The solar panels on the rooftops of the Provincetown Community Center and the Provincetown Water Treatment Plant are the result of a partnership between Sunwealth, Cape & Vineyard Electric Cooperative, ACE Solar, and the Town of Provincetown. Though completed this past summer, the projects have been a long time coming, according to Acting Town Manager David Gardner and Recycling and Renewable Energy Committee Chair Lydia Hamnquist.
“David is my next-door neighbor and we’ve been talking about these new solar projects over the fence for years. That’s Provincetown for you,” said Hamnquist.
Gardner and Hamnquist aren’t the only Provincetown residents with an interest in renewable energy. “Our community expects this from us. Provincetown is a unique town and this project represents our commitment to doing the right thing,” said Gardner.
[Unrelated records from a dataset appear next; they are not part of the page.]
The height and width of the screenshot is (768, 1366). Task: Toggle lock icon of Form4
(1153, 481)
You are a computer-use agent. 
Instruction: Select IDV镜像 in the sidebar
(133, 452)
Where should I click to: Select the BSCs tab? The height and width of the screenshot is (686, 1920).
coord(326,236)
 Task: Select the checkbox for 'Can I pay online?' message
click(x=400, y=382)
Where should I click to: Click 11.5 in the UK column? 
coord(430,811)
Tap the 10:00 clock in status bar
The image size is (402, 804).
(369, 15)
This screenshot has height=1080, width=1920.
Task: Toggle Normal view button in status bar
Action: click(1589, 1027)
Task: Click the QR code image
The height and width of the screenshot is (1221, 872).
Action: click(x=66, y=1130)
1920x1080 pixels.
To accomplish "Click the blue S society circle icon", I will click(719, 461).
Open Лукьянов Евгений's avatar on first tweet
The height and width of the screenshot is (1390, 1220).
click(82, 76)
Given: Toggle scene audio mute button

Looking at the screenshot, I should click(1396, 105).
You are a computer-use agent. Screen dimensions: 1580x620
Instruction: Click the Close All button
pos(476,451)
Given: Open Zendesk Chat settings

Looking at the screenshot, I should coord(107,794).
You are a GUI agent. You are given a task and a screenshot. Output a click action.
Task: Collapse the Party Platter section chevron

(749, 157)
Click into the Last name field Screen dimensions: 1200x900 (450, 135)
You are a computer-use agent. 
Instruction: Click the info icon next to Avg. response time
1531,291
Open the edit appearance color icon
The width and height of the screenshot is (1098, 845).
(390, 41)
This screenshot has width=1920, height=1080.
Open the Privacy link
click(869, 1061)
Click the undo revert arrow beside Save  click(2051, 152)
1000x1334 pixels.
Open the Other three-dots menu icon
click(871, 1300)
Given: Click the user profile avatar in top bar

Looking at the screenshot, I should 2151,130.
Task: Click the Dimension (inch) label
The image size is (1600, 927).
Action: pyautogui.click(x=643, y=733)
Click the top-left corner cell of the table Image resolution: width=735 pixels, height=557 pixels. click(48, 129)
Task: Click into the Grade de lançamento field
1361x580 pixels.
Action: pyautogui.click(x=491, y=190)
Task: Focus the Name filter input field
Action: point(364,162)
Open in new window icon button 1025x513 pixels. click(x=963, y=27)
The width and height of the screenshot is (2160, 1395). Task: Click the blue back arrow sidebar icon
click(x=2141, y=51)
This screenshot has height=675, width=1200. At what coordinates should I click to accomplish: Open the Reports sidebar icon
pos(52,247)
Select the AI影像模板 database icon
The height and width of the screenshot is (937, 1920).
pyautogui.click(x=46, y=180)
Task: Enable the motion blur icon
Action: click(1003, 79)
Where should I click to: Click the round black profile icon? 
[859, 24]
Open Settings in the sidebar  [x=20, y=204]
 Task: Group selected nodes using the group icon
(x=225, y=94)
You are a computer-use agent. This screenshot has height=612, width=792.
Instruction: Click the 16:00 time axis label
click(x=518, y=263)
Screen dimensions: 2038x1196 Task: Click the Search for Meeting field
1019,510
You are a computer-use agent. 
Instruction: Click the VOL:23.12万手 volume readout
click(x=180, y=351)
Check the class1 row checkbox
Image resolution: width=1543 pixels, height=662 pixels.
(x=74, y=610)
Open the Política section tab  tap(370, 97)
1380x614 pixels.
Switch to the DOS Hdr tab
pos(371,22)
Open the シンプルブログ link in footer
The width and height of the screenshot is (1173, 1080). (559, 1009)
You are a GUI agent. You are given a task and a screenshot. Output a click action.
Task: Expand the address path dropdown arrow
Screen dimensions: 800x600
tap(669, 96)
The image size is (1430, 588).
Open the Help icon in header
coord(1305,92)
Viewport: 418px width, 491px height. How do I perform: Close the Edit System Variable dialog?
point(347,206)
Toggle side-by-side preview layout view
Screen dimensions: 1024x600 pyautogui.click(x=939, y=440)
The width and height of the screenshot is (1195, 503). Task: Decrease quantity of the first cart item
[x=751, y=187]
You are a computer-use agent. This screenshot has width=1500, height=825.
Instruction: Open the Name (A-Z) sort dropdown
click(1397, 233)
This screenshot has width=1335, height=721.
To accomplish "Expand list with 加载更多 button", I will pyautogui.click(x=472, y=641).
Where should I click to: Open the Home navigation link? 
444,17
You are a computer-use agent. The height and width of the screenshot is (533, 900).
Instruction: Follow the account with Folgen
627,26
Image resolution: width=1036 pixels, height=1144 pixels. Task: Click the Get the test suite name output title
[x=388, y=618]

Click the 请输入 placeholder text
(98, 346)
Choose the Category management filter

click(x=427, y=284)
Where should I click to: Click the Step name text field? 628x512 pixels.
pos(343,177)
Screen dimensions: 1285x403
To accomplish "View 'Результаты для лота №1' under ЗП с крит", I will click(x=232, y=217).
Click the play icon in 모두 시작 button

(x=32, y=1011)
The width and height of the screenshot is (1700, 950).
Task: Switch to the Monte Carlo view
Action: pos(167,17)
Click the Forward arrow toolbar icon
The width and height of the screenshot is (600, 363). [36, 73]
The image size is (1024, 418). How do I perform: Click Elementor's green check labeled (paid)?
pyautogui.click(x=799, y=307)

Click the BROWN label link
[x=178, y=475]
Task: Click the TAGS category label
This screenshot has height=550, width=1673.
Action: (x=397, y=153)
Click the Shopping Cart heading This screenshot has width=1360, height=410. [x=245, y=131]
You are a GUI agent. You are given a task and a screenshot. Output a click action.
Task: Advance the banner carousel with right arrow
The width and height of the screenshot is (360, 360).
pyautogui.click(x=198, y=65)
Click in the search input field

A commitment to doing the right thing in combatting climate change, but also in adapting to its potential effects. An oceanside community at the Northernmost tip of Cape Cod, Provincetown is uniquely vulnerable to rising sea levels and stronger storms. Residents and town officials are becoming increasingly concerned about power outages and flooding that could cut off the town from the rest of Cape Cod.
“Provincetown is very susceptible to flooding. We could literally become an island,” said Hamnquist. FEMA has already ordered that dozens of homeowners in the historic downtown must lift their houses due to floodplain regulations. It’s a challenge that’s only expected to get worse as the effects of climate change become more severe.
Though solar installations can’t stop a tropical storm, they can provide a path to energy independence for the community. Because the solar panels are generating electricity near the point where it’s being used, and a battery will be installed, the system can keep the power running in the event of a blackout. Access to electricity is especially important for the most vulnerable populations, including elderly and disabled people, who may rely on electricity to survive or get around.
In addition to the increased resiliency that the solar panels provide, they also generate energy savings for the town. “These projects will make a visible dent in the expenses for the town,” said Gardner. Energy savings can go a long way in a community that is used to high costs for maintaining historic old municipal buildings.
The residents of Provincetown have a lot of reasons to feel a sense of pride in their community. Now there’s one more reason: they can look up at their rooftops and see shiny new solar panels alongside bright rainbow flags.
Max Wagner is an Investment Associate at Sunwealth and a senior at Northeastern University. He is a renewable energy advocate and believes that harnessing solar energy is key to combatting climate change and building an inclusive energy future.